SECURITIES AND EXCHANGE COMMISSION

Washington, D.C. 20549

FORM 6-K

REPORT OF FOREIGN PRIVATE ISSUERPURSUANT TO RULE 13a-16 OR 15d-16UNDER THE SECURITIES EXCHANGE ACT OF 1934

For the month of October 2025

Commission File Number: 001-42882

Texxon Holding Limited

(Exact name of registrant as specified in itscharter)

703, Block A, 1799 Wuzhong Road, Minhang DistrictShanghai, China, 200335

(Address of principal executive offices)

Indicate by check mark whether the registrant files or will file annual reports under cover Form 20-F or Form 40-F.

Form 20-F ☒    Form 40-F ☐

INFORMATION CONTAINED IN THIS FORM 6-K REPORT

As previously reported, on October 23, 2025, Texxon Holding Limited, a Cayman Islands exempted company (the “Company”), consummated its initial public offering (the “IPO”) of 1,900,000 ordinary shares, par value $0.0001 per share (the “Ordinary Shares”), at a price of $5.00 per share, generating gross proceeds to the Company of $9,500,000 before deducting underwriting discounts and offering expenses. The Company granted to the underwriters a 30-day over-allotment option (the “Over-Allotment Option”) to purchase up to an additional 285,000 Ordinary Shares at the public offering price. On October 28, 2025, underwriters exercised the Over-Allotment Option in full to purchase 285,000 Ordinary Shares from the Company at the public offering price of $5.00 per share, generating gross proceeds of $1,425,000 to the Company.

On October 28, 2025, the Company issued a press release announcing the exercise of the underwriters’ Over-Allotment Option, a copy of which is attached as Exhibit 99.1 to this report.

EXHIBIT INDEX

Exhibit No. Description
99.1 Press Release, dated October 28, 2025
1

SIGNATURE

Pursuant to the requirements of the Securities Exchange Act of 1934, the registrant has duly caused this report to be signed on its behalf by the undersigned, thereunto duly authorized.

Texxon Holding Limited
By: /s/ Hui Xu
Hui Xu
Chief Executive Officer

Dated: October 28, 2025

2

Exhibit 99.1

Texxon Holding Limited Announces Full Exerciseof Underwriters’ Over-Allotment Option


Shanghai, China, Oct. 28, 2025 -- Texxon Holding Limited (Nasdaq: NPT) (the “Company” or “Texxon”), a leading provider of supply chain management services in the plastics and chemical industries in East China, today announced that the underwriters of its initial public offering (“Offering”) have exercised in full their option to purchase an additional 285,000 ordinary shares at a public offering price of $5.00 per share to cover over-allotments. Gross proceeds of the Company’s initial public offering, including the exercise of the over-allotment, totaled $10,925,000, before deducting underwriting discounts and other related expenses. The ordinary shares began trading on the Nasdaq Capital Market on October 22, 2025 under the ticker symbol “NPT.”

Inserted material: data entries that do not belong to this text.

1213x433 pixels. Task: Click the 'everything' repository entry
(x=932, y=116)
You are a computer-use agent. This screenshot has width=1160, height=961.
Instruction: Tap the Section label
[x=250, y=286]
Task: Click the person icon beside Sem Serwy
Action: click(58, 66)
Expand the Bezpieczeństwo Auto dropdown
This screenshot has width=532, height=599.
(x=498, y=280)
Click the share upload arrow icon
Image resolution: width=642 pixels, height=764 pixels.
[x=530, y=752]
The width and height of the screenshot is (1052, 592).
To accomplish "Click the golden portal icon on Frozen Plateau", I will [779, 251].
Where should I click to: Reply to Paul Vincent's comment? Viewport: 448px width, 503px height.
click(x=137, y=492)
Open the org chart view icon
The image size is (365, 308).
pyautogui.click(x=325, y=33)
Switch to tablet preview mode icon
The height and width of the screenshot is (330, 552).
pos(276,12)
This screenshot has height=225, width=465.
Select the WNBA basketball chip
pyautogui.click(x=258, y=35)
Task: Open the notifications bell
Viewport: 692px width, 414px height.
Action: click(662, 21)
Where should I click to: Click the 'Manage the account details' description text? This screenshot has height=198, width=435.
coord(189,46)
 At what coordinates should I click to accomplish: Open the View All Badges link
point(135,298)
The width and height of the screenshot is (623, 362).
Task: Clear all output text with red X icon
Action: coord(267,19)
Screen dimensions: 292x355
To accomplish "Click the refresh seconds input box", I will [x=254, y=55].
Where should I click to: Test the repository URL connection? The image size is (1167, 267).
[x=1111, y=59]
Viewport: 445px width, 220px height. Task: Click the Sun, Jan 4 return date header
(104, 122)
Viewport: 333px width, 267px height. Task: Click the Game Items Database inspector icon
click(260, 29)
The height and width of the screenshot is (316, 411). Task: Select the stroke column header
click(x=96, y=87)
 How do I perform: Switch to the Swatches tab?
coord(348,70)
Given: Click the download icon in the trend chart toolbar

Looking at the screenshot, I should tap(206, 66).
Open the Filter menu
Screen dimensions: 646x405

The Offering was conducted on a firm commitment basis. D. Boral Capital LLC acted as the sole book-running manager for the Offering.

A registration statement on Form F-1 relating to the Offering was filed with the Securities and Exchange Commission (“SEC”) (File Number: 333-281530) and was declared effective by the SEC on September 30, 2025. The Offering was made only by means of a prospectus, forming a part of the registration statement. Copies of the final prospectus relating to the Offering may be obtained from D. Boral Capital LLC, by email at info@dboralcapital.com, or standard mail at 590 Madison Avenue, 39th Floor, New York, NY 10022, or by calling +1 (212) 970-5150. In addition, a copy of the prospectus relating to the Offering may be obtained via the SEC’s website at www.sec.gov.

This press release does not constitute an offer to sell, or the solicitation of an offer to buy any of the Company’s securities, nor shall such securities be offered or sold in the United States absent registration or an applicable exemption from registration, nor shall there be any offer, solicitation or sale of any of the Company’s securities in any state or jurisdiction in which such offer, solicitation or sale would be unlawful prior to registration or qualification under the securities laws of such state or jurisdiction.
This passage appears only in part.